Friday, May 09, 2008

Paintings and Stories

Hanging Out With a Bunch of Hoods (The Origin of the Term,"Magruder")



There's no accounting for the accretion of eccentricities as the years pile up. In this case it was a joint effort, literally. Two ol'boys, the Brothers Magruder, lived in this shack and grew dope of the marijuana variety long before it was a popular career choice of many local residents seeking to avoid the nine to five. Paranoia being the operating imperative of many cash croppers these two built an elaborate early warning system. The cars were left by who knows who and housed speakers and sirens, that were activated by trip wires running everywhere. The scrap metal in the foreground was a booby trap, consisting of holes and cables and nests of razor wire, all guaranteed to dissuade potential intruders seeking to disrupt proceedings. After a successful period of maximizing some rather select principles of free enterprise, the brothers left, probably for Arizona as some of the original "Snowbirds".

Now here's the thing, these pioneers of what has become an important contribution to our economy left another legacy. Its called an eponym, I believe, where someone's name becomes synonymous with a thing he is is closely associated with. In this case the Old Magruders were bachelors or widowers, so we call an old single guy a "Magruder", as in "The old magruder lives in the shack down by the creek."

Painted on a full sheet of Arches C.P.140 using my faves from W/N. The horizontal compo is debatable under epert scrutiny I'm sure, but its just some fun...thats my excuse.

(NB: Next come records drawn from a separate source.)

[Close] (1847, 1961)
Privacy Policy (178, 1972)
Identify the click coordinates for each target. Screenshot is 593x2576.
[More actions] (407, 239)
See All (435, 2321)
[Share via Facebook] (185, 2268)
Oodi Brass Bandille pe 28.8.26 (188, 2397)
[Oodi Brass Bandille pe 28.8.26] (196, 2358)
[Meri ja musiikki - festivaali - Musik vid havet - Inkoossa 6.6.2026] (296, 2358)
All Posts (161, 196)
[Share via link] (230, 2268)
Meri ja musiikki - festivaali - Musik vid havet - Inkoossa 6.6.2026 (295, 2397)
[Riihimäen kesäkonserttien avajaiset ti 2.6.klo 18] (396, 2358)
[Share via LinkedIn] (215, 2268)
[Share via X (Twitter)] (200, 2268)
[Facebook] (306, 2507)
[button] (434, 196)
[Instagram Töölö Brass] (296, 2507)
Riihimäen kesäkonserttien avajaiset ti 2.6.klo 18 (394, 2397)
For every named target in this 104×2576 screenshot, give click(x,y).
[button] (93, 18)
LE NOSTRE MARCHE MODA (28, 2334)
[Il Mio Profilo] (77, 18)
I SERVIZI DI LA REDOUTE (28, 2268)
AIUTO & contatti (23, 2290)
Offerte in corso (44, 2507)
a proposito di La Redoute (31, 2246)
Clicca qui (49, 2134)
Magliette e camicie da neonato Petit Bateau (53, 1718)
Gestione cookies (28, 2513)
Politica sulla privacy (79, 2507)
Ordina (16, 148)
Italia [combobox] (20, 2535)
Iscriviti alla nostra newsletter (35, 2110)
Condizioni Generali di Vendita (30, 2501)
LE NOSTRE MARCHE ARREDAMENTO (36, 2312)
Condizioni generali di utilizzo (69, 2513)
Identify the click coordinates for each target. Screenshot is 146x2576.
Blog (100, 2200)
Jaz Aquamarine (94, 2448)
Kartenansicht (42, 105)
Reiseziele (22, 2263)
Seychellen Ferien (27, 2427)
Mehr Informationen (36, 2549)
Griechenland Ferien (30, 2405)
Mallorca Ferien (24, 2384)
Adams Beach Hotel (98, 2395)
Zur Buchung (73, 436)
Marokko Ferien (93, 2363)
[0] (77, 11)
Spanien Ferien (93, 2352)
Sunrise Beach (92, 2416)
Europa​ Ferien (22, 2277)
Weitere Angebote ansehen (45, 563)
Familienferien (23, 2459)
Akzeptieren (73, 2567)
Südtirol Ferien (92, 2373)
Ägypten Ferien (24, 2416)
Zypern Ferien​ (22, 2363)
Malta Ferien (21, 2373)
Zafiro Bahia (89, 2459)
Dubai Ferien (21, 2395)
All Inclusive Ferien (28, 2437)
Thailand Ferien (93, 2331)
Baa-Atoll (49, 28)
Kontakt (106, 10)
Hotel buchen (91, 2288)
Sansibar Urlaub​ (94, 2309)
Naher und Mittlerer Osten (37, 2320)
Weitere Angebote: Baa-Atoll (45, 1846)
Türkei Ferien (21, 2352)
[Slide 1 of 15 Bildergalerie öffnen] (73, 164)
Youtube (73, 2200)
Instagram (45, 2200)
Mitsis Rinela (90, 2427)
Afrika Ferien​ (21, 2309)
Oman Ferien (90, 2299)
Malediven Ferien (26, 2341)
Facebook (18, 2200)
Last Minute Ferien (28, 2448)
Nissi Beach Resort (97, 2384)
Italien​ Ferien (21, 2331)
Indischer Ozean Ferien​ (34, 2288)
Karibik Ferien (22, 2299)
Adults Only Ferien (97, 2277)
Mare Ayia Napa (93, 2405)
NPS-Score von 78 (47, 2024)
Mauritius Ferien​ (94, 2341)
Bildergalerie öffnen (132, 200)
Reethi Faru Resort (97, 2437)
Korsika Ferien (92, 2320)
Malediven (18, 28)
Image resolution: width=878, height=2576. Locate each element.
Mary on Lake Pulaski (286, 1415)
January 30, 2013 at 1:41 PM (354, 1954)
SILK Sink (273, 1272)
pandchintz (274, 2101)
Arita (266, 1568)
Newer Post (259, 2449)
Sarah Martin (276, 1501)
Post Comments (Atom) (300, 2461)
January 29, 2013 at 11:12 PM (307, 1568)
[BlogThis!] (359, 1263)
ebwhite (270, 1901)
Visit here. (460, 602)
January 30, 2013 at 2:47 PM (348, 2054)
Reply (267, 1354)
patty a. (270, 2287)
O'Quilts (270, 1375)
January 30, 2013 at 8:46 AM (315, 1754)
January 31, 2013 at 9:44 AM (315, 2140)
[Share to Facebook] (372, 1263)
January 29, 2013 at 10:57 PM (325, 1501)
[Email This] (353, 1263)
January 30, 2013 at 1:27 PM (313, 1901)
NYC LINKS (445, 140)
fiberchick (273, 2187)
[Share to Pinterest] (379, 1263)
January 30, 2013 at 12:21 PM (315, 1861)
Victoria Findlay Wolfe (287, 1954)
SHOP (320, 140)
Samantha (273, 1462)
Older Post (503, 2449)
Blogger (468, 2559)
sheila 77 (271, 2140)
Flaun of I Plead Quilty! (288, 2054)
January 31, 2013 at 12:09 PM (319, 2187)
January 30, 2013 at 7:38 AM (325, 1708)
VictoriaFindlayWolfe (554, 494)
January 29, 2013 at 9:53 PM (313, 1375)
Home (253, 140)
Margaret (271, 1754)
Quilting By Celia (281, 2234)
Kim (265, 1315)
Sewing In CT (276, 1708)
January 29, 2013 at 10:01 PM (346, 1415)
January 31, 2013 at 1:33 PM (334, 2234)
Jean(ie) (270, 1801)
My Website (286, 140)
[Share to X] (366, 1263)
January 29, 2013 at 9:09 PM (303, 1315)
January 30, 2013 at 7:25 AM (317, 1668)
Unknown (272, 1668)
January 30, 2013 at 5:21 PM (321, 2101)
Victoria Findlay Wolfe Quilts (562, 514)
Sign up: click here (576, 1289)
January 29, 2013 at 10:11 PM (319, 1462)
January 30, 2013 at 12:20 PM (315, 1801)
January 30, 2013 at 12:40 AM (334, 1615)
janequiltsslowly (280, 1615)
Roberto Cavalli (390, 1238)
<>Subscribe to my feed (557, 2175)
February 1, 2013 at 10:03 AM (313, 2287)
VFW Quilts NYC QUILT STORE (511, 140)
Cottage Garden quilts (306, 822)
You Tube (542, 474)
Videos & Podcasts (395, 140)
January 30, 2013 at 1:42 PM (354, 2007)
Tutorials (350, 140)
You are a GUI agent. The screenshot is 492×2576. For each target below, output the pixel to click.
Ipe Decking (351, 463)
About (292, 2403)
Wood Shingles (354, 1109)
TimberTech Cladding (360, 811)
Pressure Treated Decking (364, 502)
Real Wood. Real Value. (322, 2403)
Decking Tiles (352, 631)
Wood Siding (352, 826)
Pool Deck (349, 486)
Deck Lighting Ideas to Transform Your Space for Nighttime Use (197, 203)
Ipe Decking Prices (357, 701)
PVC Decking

http://i178.photobucket.com/albums/w...s/IMG_2015.jpg
Bink here for bigger image
__________________
Ron Morrison

Friday, May 02, 2008

I Like to Paint Junk

Vintage Tin

There is a certain intangible quality about old tin, as it sits rusting away in fields and junkyards, that fascinates those who discover it. There is a mysterious, eerie sensation of looking into the past through the face of a survivor that compels artists and photographers to preserve these vestiges of simpler times in their paintings and photographs.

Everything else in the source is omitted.